◆ Task to carry out ◆
Copy out every line of the data where the word "Viewport" is found.
[Data for the task Boundary: Start]
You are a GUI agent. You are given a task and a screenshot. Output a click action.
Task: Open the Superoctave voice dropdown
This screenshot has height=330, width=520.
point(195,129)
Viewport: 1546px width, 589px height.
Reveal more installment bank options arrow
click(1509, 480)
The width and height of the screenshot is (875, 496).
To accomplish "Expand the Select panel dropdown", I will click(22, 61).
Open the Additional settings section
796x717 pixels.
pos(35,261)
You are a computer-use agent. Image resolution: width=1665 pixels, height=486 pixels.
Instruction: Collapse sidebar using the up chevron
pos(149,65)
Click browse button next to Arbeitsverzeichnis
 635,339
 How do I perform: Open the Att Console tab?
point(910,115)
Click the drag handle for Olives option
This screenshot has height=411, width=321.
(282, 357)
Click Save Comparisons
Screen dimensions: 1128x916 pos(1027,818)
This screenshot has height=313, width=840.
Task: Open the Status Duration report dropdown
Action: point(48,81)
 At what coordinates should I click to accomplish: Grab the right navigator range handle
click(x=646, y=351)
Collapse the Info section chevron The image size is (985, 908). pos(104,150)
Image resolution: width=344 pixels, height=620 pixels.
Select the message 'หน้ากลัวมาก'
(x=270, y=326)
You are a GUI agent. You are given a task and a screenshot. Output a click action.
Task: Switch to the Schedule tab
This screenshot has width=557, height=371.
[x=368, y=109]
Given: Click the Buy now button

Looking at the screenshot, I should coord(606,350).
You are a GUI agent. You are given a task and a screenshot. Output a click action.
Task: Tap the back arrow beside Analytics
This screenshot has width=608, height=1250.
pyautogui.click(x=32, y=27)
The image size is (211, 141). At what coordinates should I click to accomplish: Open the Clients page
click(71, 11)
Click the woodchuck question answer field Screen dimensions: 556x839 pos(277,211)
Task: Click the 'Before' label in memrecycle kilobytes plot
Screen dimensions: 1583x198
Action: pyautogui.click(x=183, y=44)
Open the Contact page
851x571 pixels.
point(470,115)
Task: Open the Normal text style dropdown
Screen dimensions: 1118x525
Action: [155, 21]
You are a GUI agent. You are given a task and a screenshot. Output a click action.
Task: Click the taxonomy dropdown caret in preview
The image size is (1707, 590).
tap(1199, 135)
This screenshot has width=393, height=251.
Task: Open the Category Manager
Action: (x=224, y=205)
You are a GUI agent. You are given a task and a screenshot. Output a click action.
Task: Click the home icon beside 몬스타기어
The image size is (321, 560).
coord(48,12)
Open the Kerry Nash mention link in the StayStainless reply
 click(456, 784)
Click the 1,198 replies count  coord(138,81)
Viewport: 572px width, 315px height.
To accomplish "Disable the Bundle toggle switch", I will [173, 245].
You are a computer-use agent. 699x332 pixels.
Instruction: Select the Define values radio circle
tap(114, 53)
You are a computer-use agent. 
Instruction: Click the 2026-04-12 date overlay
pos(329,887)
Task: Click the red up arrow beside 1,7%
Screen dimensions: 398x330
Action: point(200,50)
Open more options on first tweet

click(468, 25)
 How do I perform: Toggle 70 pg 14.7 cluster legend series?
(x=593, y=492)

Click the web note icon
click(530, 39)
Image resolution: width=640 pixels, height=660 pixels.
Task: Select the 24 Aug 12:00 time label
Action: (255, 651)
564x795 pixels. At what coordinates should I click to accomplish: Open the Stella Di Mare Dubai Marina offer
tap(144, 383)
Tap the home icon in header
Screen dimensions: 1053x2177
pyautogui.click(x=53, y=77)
[Data for the task Boundary: End]
◆ Result below ◆
Viewport: 1546px width, 589px height.
Viewport: 572px width, 315px height.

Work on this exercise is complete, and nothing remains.